Por no decir su nombre. Como
si el solo hecho de nombrarla
fuera a disolver su
hechizo, como si la palabra fuera a romper el marco
de la fotografía, a
hacer añicos el cristal, a rasgar el papel
y confundir los colores,
a reportar diez lustros de penuria al infundado poeta,
como si el mero hecho
accidental, casi fortuito de musitar
su verdadero nombre en
un momento de debilidad, en las horas más bajas,
cuando llueven los
cantos rodados de los ríos y las aceras son más arrecifes
y hasta el césped del
jardín anuncia serpenteantes senderos de montaña,
quizás cotas de selva
abandonadas al albur de un peligro acuciante,
cuando las nubes
amenazan con centrarse en un vaso de agua
y el aire mismo se
enfrasca en debates absurdos con las hojas del árbol,
fuese un pecado contra
la integridad de su hermosura,
una traición a la
felicidad de su cabello ardiente, un desplante
al torbellino de sus
ojos vertiginosamente blancos,
como si en un despiste tremendo
su nombre fuera mencionado,
aun con todo el respeto,
todo el cariño y toda la nostalgia,
y se abriesen los cielos
con furia incontenible y cayesen rayos y centellas
oblicuas desde un
dominio inerte sostenido en el vértice del fuego que se cierne...
Si nombrarla fuera un
acto de amor más profundo que un beso,
si su nombre ocupase
marquesinas y pantallas gigantes
y fuese pronunciado en
las conversaciones de la gente, en los chistes de los niños
y en los pesados discursos,
si fuese denunciado en los púlpitos y exaltado
en las tribunas, coreado
por las filas de los necesitados,
aclamado en los estadios
por las multitudes,
susurrado en la
intimidad de los dormitorios y las celdas,
si anduviese su nombre
de boca en boca, traspasando membranas, franqueando muros,
atravesando junglas
cerebrales, volcándose en la historia como un torrente ingenuo...
Sería... como inventarse
un nombre inapreciable y dejar que cayese por su propio peso,
grávido y sincero, sobre
la palma de la mano, sobre el blanco tan triste de los ojos,
como inventarse un ser
humano tan terrible y lejano como un dios.
Por no decir su nombre,
las palabras se alejan del sonido.
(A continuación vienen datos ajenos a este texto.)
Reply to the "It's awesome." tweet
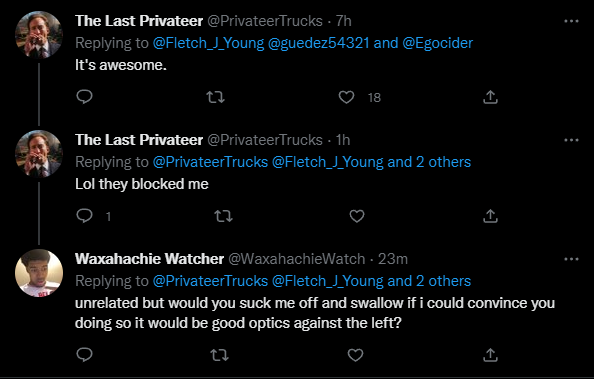(x=84, y=97)
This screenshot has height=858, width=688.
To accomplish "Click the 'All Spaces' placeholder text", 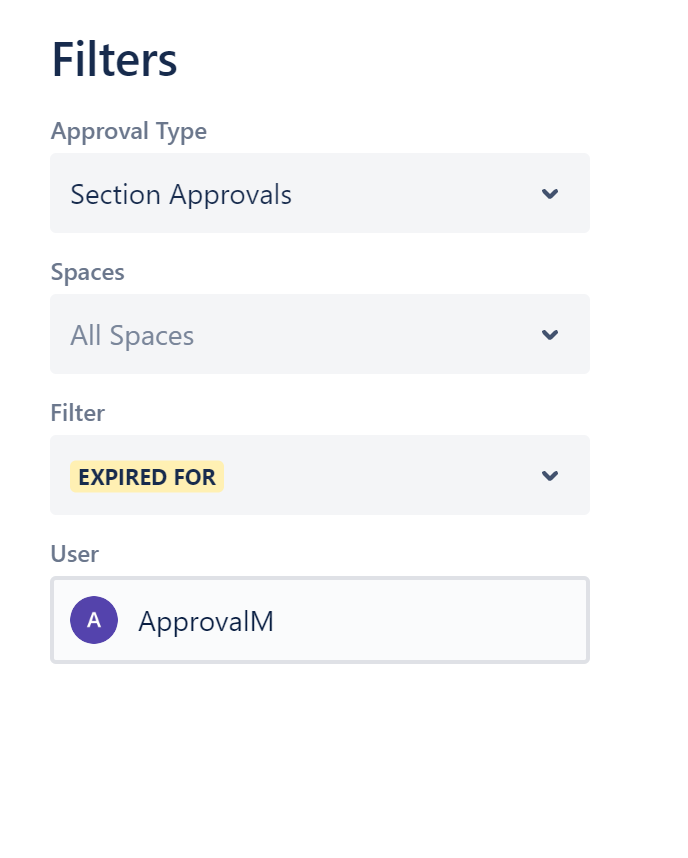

No se escuchan las voces,
ni rebotan afianzando el
eco. La adivinanza da un paso atrás y no busca el calor,
ni el abrazo curativo y
flexible, no encuentra la mejilla encendida
ni la frente amplia que mantuvo
la esperanza, la fructífera llama
del amor. Por callar y
no ser inocente sino astuto y cobarde,
por tener miedo,
vergüenza, por no atreverse a afrontar el dolor de la pérdida,
el dolor de la
insistencia y el rechazo apenas formulado, insinuado apenas en un verso,
por no tener la dignidad,
el coraje de encarar el destino,
el zarpazo inmisericorde
de la vida real,
por escribir sin rabia y
sin egoísmo a la luz de una vela que se apaga...
Por amar sin motivo, sin
tendencia, como insensatamente se ama a la princesa del cuento,
a la pequeña cenicienta
maltratada, a la belleza que sufre
y se retuerce en el
infierno... Si dibujar su nombre en la red infinita del espacio
fuese bastante para
eclipsar el brillo cegador de su ausencia,
entonces, tal vez
entonces, algún poeta extraño, algún poeta ciego a los estragos del arte,
podría liberar un sentimiento
tan agudo y sublime como el nombre común de una estrella feliz.